### Information given
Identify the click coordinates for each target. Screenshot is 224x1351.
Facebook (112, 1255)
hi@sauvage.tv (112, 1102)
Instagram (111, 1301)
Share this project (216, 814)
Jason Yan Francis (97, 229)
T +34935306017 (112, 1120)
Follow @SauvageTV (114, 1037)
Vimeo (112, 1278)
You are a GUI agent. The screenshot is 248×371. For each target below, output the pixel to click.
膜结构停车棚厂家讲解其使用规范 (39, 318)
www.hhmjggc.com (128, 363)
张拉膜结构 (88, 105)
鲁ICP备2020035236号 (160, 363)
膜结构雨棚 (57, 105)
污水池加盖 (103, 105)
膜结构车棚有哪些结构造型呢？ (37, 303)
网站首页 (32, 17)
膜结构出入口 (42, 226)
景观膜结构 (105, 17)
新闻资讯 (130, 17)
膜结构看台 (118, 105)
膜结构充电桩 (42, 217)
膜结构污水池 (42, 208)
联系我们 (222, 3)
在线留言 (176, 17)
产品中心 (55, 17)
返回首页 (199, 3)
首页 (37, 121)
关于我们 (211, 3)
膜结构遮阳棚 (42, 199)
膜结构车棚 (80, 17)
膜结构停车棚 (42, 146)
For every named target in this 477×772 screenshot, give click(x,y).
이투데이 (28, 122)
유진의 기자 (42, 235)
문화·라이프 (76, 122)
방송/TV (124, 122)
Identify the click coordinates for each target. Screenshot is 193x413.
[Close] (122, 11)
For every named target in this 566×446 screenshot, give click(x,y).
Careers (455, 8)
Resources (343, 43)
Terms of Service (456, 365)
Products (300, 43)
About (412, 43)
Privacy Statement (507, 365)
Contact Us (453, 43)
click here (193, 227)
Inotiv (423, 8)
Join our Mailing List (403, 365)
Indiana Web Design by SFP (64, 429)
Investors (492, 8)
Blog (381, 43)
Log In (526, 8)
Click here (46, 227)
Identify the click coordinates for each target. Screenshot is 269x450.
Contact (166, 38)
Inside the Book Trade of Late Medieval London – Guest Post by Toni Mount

### Short problem
Print the stretch of the material from the line containing "Products (300, 43)" through the end of the material, reproducing every line without changes.

### Response
Products (300, 43)
About (412, 43)
Privacy Statement (507, 365)
Contact Us (453, 43)
click here (193, 227)
Inotiv (423, 8)
Join our Mailing List (403, 365)
Indiana Web Design by SFP (64, 429)
Investors (492, 8)
Blog (381, 43)
Log In (526, 8)
Click here (46, 227)
Identify the click coordinates for each target. Screenshot is 269x450.
Contact (166, 38)
Inside the Book Trade of Late Medieval London – Guest Post by Toni Mount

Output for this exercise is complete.